Ahora no es infrecuente que
digamos de una novela que es “muy visual”, olvidándonos de que los grandes
escritores han creado desde siempre en los lectores una intensa sugestión de
“estar viendo” las escenas que ellos describían. La imagen ejerce un poder tiránico
en la mente, sin duda, y la influencia de los recursos propios del lenguaje
cinematográfico parece alcanzar incluso a obras literarias escritas antes de la
invención del cine. Para sentirse arrastrados por las vicisitudes relatadas en
una novela, los lectores del siglo XIX disponían tan solo con la corriente
tumultuosa de la imaginación, que no es poco. Nosotros leemos aquellas grandes
novelas y se nos figura que de alguna manera había ya en ellas los fundamentos
de una película: en la viveza de sus descripciones, en la fluidez de los
diálogos, en un ritmo que se ralentiza o se apresura según conviene a la
escena, y también en las estructuras que emplean para sostener las tramas, y en
recursos narrativos tales como la elipsis, por ejemplo. Leyendo Guerra y Paz vemos
materializarse inesperada y temiblemente el ejército de Napoleón entre la
niebla, al comienzo de la batalla de Austerlitz, y también la algarabía que una
fiesta navideña de disfraces provoca en la familia Rostov, los gorros y abrigos
de piel, los falsos bigotes pintados con corcho quemado sobre el labio superior
de las jóvenes, los trineos deslizándose velozmente de noche sobre la nieve, el
cielo estrellado, las risas, el amor brillando en los ojos de un húsar vestido
de mujer. Lo vemos. Y en las primeras páginas de Drácula nos
sobrecoge la inmediatez de ese tenebroso bosque de los Cárpatos, cuyas sombras
parecen rodearnos, y que conocemos a través de las innumerables versiones
cinematográficas que se han hecho del mito. Una de las escenas más conocidas y
admiradas de Madame
Bovary es aquella en que Emma acude a la catedral de Ruán para
encontrarse con un pretendiente y entregarle en mano una larga carta en la que
viene a decirle que nada puede haber entre ellos.
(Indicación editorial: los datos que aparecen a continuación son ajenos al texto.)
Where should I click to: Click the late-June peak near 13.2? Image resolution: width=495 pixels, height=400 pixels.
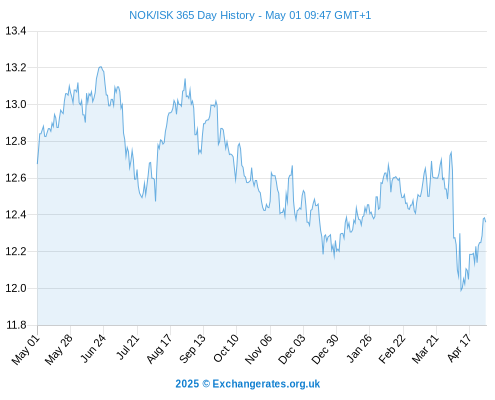[x=100, y=67]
El hombre, sin embargo, la toma
del brazo y la lleva casi en volandas hasta el exterior del templo, la
introduce dentro de un coche de alquiler y le grita al cochero que se dirija a
cualquier sitio. Durante varias páginas el coche recorre la ciudad con las
cortinas echadas, urgido el cochero desde el interior por la voz del hombre,
que en modo alguno permite que los caballos se paren: una de las escenas más
eróticas de la historia de la Literatura es, pues, una relación de las calles y
plazas de Ruán por las que pasa el coche una y otra vez para asombro de los
vecinos, sin que nos sea permitido atisbar lo que ocurre allí dentro.
Finalmente, el coche se detiene, una mano de mujer asoma por debajo de la
cortinilla y arroja al viento unos pedacitos de papel. Leída hoy, el cinéfilo
no podrá dejar de pensar que en Flaubert se daba una prefiguración
literaria de ese don de la insinuación visual que Ernest Lubitsch o Billy
Willder elevaron a categoría
de arte.
Un escritor, Antonio Muñoz Molina, afirmó en
una ocasión que el cine es la continuación de la Literatura por otros medios;
mucho antes, un maravilloso prestidigitador, George
Méliès, entendió que el cinematógrafo era la continuación de la magia por
otros medios, más aún, era el vehículo perfecto para la materialización de los
sueños. Estamos, pues, en ese territorio donde se encuentran la ficción y el
ilusionismo. Si la literatura nos abre hacia el paisaje de la imaginación a
través de la palabra, el cine nos lo representa mediante la sucesión de
imágenes; en los libros concebimos los espacios donde transcurren las
peripecias de los personajes –a los que acabamos acompañando- a partir de la
descripción por escrito que se nos hace de ellos; ante la pantalla asistimos a
la proyección de esos espacios con la fascinación de quien se entromete en los
sueños de otro y poco a poco va siendo atraído a ellos. Y son espacios
inmensos, de una inmensidad interior, eso sí, esa inmensidad que según escribió Gaston Bachelard es el movimiento del hombre inmóvil.